Dua tahun sudah kami harus memendam sebuah rindu. Pada hentak tetabuhan, pada rasa setiap gerakan, pada alun santun budaya, serta gempita tangan menepuk ria.
Surakarta atau lebih dikenal dengan sebutan Solo. Merupakan kota yang tidak pernah berhenti dari suar penunjuk budaya. Slogan masyarakat Solo, alon-alon asal kelakon membawa masyarakat Solo kepada ranah keunikan tersendiri. Pelan, namun pasti.
Terbukti dari dua monarki yang masih berdiri tegar di tengah hiruk pikuk modernisasi infrastuktur kota yang mulai bertumbuh. Melintas era. Senada dengan kerinduan masyarakat Solo memulai gebrakan baru. Satu gerakan untuk dapat duduk bersanding bersama kota-kota lain di seluruh dunia dalam sebuah koloni.
Dua tahun masa pandemi covid-19 sempat membuat ekonomi masyarakat dunia, khususnya masyarakat Solo melumpuh. Predikat hitam pernah melekat dan menjadi label betapa tingginya kasus covid-19 di kota Bengawan.

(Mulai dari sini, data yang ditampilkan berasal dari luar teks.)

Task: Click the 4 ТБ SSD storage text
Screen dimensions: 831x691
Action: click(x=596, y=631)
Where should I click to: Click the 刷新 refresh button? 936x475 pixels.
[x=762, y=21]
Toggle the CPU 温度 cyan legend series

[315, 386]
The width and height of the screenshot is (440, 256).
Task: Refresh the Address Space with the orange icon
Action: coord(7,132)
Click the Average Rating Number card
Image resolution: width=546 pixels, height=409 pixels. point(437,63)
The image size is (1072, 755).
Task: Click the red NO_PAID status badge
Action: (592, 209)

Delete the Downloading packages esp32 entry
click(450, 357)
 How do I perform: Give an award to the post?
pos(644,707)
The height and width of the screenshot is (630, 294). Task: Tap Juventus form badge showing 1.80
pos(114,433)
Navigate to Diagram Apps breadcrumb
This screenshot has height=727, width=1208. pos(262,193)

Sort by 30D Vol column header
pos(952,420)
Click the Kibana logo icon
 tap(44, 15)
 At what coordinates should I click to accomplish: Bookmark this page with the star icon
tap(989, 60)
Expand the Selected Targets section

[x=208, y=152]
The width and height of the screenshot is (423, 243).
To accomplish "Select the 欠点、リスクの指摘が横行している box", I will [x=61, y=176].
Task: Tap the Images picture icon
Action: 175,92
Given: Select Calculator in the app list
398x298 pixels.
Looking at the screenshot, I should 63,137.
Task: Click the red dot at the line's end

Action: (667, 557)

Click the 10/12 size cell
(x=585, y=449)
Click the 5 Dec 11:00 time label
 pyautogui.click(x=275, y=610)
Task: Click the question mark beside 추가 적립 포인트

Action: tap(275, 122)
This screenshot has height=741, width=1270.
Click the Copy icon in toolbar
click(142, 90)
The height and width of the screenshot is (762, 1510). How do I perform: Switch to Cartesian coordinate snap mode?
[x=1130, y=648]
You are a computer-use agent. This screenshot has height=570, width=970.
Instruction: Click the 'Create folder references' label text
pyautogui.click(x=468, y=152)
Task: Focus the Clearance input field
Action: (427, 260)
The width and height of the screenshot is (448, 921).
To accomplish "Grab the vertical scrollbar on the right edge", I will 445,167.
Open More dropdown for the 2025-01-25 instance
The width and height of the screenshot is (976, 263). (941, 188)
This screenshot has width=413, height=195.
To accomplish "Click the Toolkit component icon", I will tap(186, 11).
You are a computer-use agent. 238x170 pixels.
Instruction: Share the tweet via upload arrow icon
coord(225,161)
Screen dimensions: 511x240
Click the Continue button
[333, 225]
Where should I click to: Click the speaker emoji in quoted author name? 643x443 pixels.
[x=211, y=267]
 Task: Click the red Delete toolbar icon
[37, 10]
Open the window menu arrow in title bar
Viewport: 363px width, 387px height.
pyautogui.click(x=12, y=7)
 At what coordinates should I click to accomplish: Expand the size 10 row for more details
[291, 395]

Di tengah kelesuan pasar pariwisata dan sektor ekonomi, generasi muda kini mulai berdiri dan mengangkat tongkat estafet pembangunan kota.Â
Suasana sepi Pasar Klewer mungkin telah menjadi salah satu potret kerinduan Pemerintah Kota bersama Kemenparekraf untuk menggulirkan kembali keping-keping usaha kecil masyarakat.
Kebersamaan, kolaborasi, dan kebersatuan merupakan ranah pertama sentuhan tangan anak-anak muda kreatif bangsa ini.
Pundi-pundi estetika budaya mulai dibuka kembali. Kekayaan daerah berupa batik, suguhan tari dan budaya musik gamelan, kodifikasi kuliner yang otentik, serta kontur-kontur bangunan bersejarah mulai dilirik pemerintah. Ya, gebrakan harus dilakukan.
Longgarnya peraturan tentang protokol kesehatan dari pemerintah seakan menjadi angin segar di tengah impitan kelesuan ekonomi kerakyatan. Gelar budaya kota Solo mulai muncul dan menyuarakan gaungnya.Â
Mengangkat tinggi karya anak negeri. Mulai dari beragam festival lokal bertajuk kebudayaan hingga festival internasional yang sengaja dihadirkan di kota asal Presiden RI Jokowi.